Identifying the amylome, proteins capable of forming amyloid-like fibrils

Abstract

The amylome is the universe of proteins that are capable of forming amyloid-like fibrils. Here we investigate the factors that enable a protein to belong to the amylome. A major factor is the presence in the protein of a segment that can form a tightly complementary interface with an identical segment, which permits the formation of a steric zipper-two self-complementary beta sheets that form the spine of an amyloid fibril. Another factor is sufficient conformational freedom of the self-complementary segment to interact with other molecules. Using RNase A as a model system, we validate our fibrillogenic predictions by the 3D profile method based on the crystal structure of NNQQNY and demonstrate that a specific residue order is required for fiber formation.

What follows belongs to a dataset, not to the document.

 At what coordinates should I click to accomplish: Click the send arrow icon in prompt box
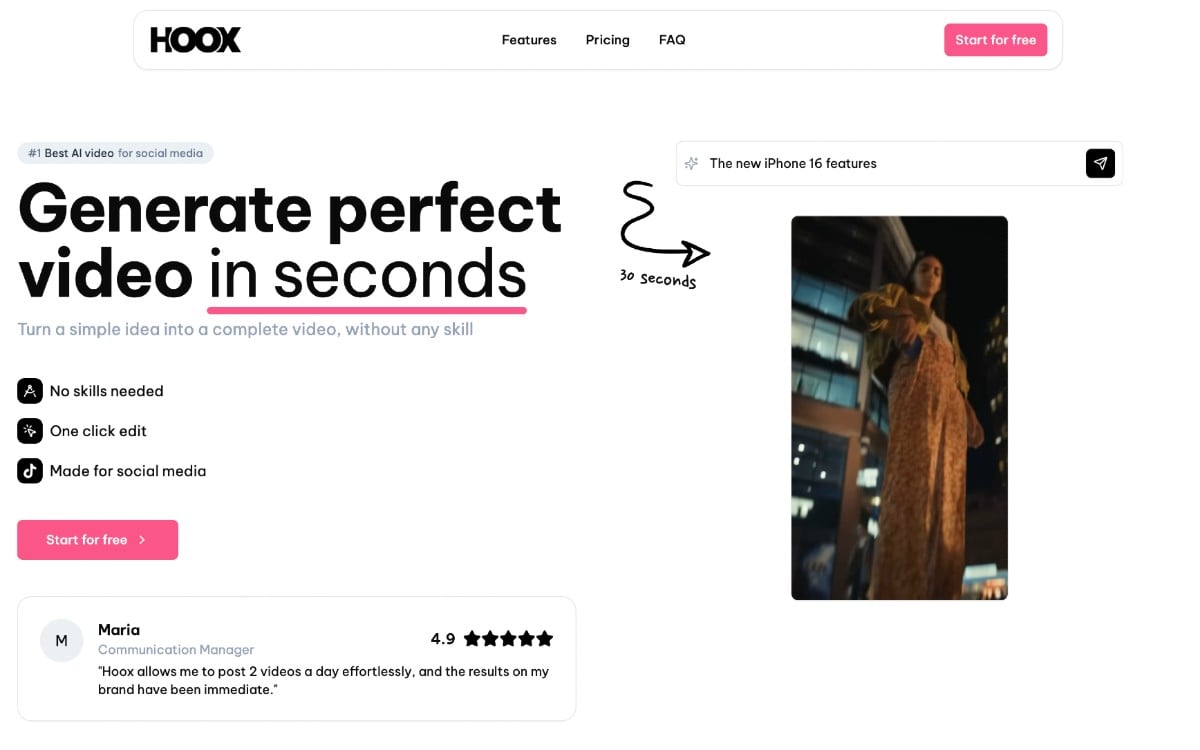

Our genome-wide analysis revealed that self-complementary segments are found in almost all proteins, yet not all proteins form amyloids. The implication is that chaperoning effects have evolved to constrain self-complementary segments from interaction with each other.

Fig. 1.

Validation of the 3D profile method for prediction of fibrillizing segments. The top and bottom panels show the predicted energy for fibrillation of every six-residue segment of RNase A. Red histogram bars represent hexapeptides with energy below -23 kcal/mol and are predicted to form fibrils. Seven such segments are shown, and each forms fibrils, as shown by the electron micrographs in the central panels. The black arrows indicate where three of these segments lie in the 3D structure of RNase A. This cartoon structure, like the histogram of energies, is colored with warmer colors representing a greater propensity for fibrillation. Blue and green segments are of higher energy and are predicted not to form fibrils. FERQHM is one of several segments predicted and experimentally confirmed not to form fibrils (first row of micrographs, right). However, when the residues of this segment were rearranged to QEMRHF (Table S2), the energy of the rearranged segment falls below -23 kcal/mol; QEMRHF is thus predicted to form fibrils, and it does (first row of micrographs). In addition, the fibril-forming segments QANKHI and STMSIT were rearranged to IHKAQN and ISMTTS, respectively, two sequences predicted and confirmed not to form fibrils (second and third row of micrographs). Notice that the longer SSTSAASSNY segment contains the SSTSAA segment, which forms fibrils and is capable of forming a steric zipper (Sawaya 2007). Taken together, the fibrillizing behavior of these 10 segments suggests that a threshold of -23 kcal/mol is appropriate for predicting fibrillation. The * indicates the C-terminal hinge loop, discussed in the text.

Fig. 2.

Sequence is more important than residue composition in determining propensity for formation of amyloid-like fibrils. (A) shows on the y axis the fibrillation propensity, calculated by the 3D profile method, and on the x axis the solvent exposure of segments in the nonredundant structures (proteins having less than 50% sequence identity) in the PDB. Segments below the horizontal -23 kcal/mol line are HP and are preferentially buried if < 15% exposed (vertical line). Thus buried HP segments are plotted in the lower left quadrant and are enclosed by a red rectangle. In (B) these segments are shuffled, and the fibrillation propensity and exposure of the resulting shuffled segments are plotted. The shuffling operation, which changes the residue order within a segment but does not alter its residue composition, allows these segments to migrate from the lower left quadrant to lower values of propensity (higher energy) and greater exposure to solvent. Only 42% of segments remain buried and retain their high fibrillogenic propensity. The exposure to solvent of these segments is estimated by examining the corresponding positions within proteins that contain the exact residue sequence. Of the 720 permutations for a given six-residue segment, about 12 are found in some PDB protein, and hence the solvent exposure can be determined and plotted. Warmer colors indicate higher count density. The percentage of segments found in each quadrant is indicated in white. The implications are that high propensity depends on a nonrandom pattern of sequences and that proteins tend to bury HP segments.